Para fixar, os artigos 1.609 e 1.610 do CC vedam a revogação do reconhecimento de paternidade, “verbis”:
“Art. 1.609 do CC. O reconhecimento dos filhos havidos fora do casamento é irrevogável e será feito:
I – no registro do nascimento;
II – por escritura pública ou escrito particular, a ser arquivado em cartório;
III – por testamento, ainda que incidentalmente manifestado;
IV – por manifestação direta e expressa perante o juiz, ainda que o reconhecimento não haja sido o objeto único e principal do ato que o contém.
Parágrafo único. O reconhecimento pode preceder o nascimento do filho ou ser posterior ao seu falecimento, se ele deixar descendentes.
Art. 1.610 do CC. O reconhecimento não pode ser revogado, nem mesmo quando feito em testamento.”
Ainda sobre o tema, veja-se os seguintes Acórdãos recentíssimos do TJDFT, “verbis”:
DIREITO DE FAMÍLIA. ANULAÇÃO DE PATERNIDADE. EXAME DE DNA. AUSÊNCIA DE VÍNCULO BIOLÓGICO. VONTADE DE ESTABELECIMENTO DE VÍNCULO PARENTAL. AUSÊNCIA. VÍNCULO SOCIOAFETIVO. NÃO COMPROVADO. PATERNIDADE DESCONSTITUÍDA. SENTENÇA MANTIDA. 1. Mediante teste de DNA, a paternidade biológica foi descartada e, por meio de parecer pericial, também foi afastada a paternidade socioafetiva entre o autor e a menor apelante. 2. Não tendo sido demonstrado o vínculo biológico ou socioafetivo entre os contendentes e qualquer evidência concreta de que o apelado conhecia do fato que não era o pai biológico da menor por ocasião do registro de seu nascimento, o argumento da apelante de se trata de mero arrependimento do autor não pode ser constatado e, por consequência, não deve impor as responsabilidades da paternidade ao autor. 3. Recurso conhecido e não provido. Unânime. (Acórdão 1248607, DJE 20.5.2020, 7ª Turma Cível, Rel. Des.
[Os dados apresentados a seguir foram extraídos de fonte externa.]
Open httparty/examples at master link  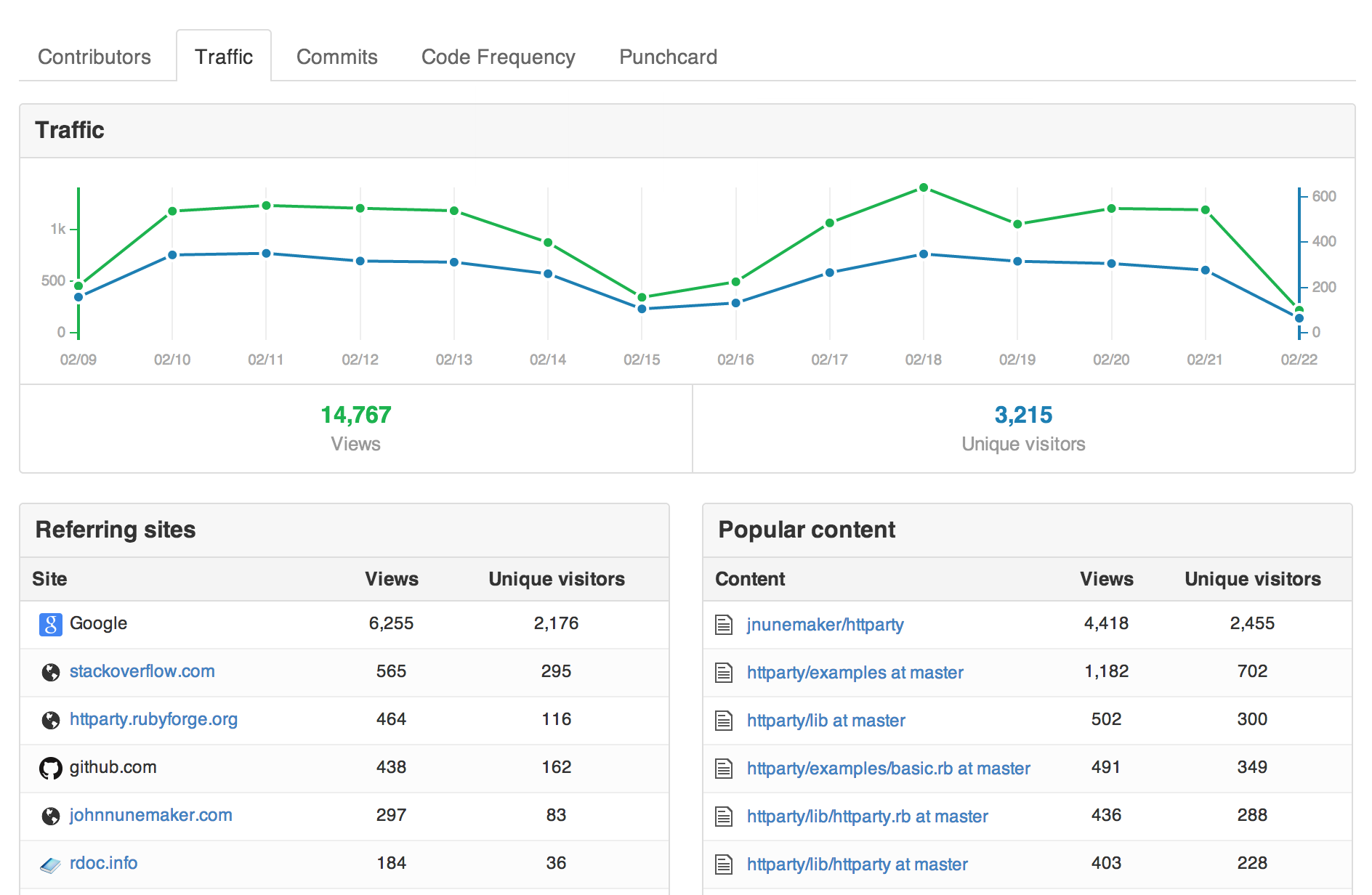coord(855,672)
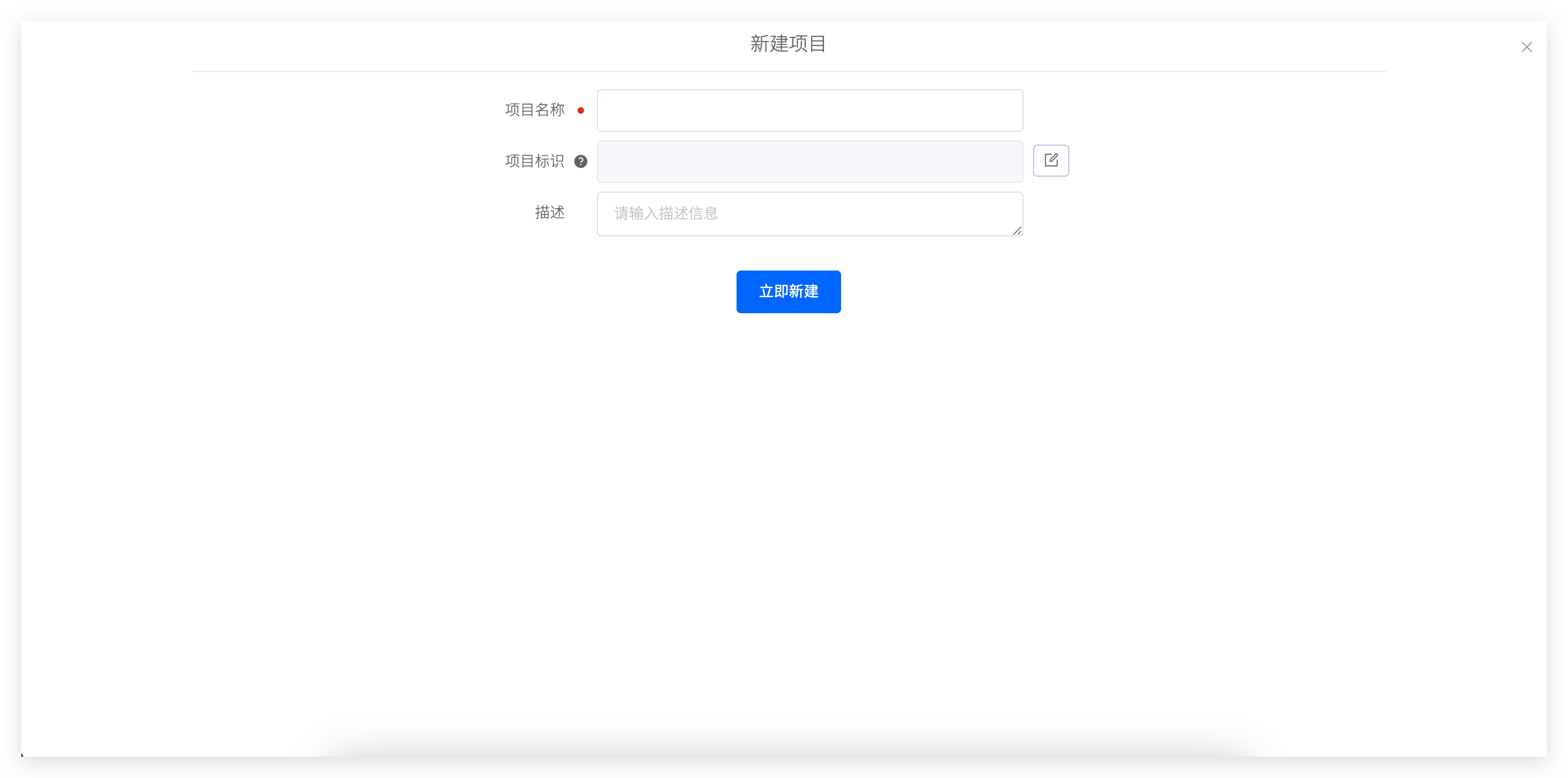Click the 描述 label text
Viewport: 1568px width, 778px height.
tap(549, 212)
Romeu Gonzaga Neiva).
DIREITO DE FAMÍLIA. APELAÇÃO CÍVEL. DECLARAÇÃO DE PATERNIDADE POST MORTEM. MANIFESTAÇÃO DE VONTADE. NECESSIDADE. ÔNUS DA PROVA. FATO CONSTITUTIVO. AUTOR. 1. A filiação socioafetiva consiste no reconhecimento da paternidade ou maternidade sem que haja vínculo biológico ou procedimento formal de adoção. 2. A simples relação de carinho e afeto não possui o condão de, por si só, atestar a paternidade socioafetiva, sendo indispensável a demonstração da intenção inequívoca das partes de reconhecerem o vínculo jurídico de parentesco. 3. O artigo 373 do Código de Processo Civil estipula a forma de distribuição do ônus da prova, cabendo ao autor provar o fato constitutivo de seu direito, enquanto ao réu incumbe a comprovação dos fatos impeditivos, extintivos ou modificativos dos direitos da parte adversa. 4. Recurso não provido. (Acórdão 1247389, DJE 19.5.2020, 8ª Turma Cível, Rel. Des. Mario-Zam Belmiro)
APELAÇÃO CÍVEL. FAMÍLIA. AÇÃO NEGATÓRIA DE PATERNIDADE C/C EXONERAÇÃO DE ALIMENTOS. AUSÊNCIA DE VÍNCULO BIOLÓGICO. INEXISTÊNCIA DE PATERNIDADE SOCIOAFETIVA. VÍCIO DE CONSENTIMENTO. RETIFICAÇÃO DO REGISTRO CIVIL DOS MENORES. 1. A retificação do registro civil para desconstituir a paternidade depende da configuração de vício de consentimento, bem como da inexistência de relação socioafetiva entre pai e filho. Precedentes do E. STJ. 2. Não pode o Judiciário impor os deveres de cuidado, de carinho e de sustento a alguém que, não sendo o pai biológico, também não deseja ser pai sócio-afetivo. (Acórdão n.821023, 20120510066166APC, Relator: ESDRAS NEVES, 6ª Turma Cível, DJE: 30/09/2014). 3. Deu-se provimento ao apelo do autor. *Acórdão 1246448, DJE 12.5.2020, 4ª Turma Cível, Rel. Des. Sérgio Rocha).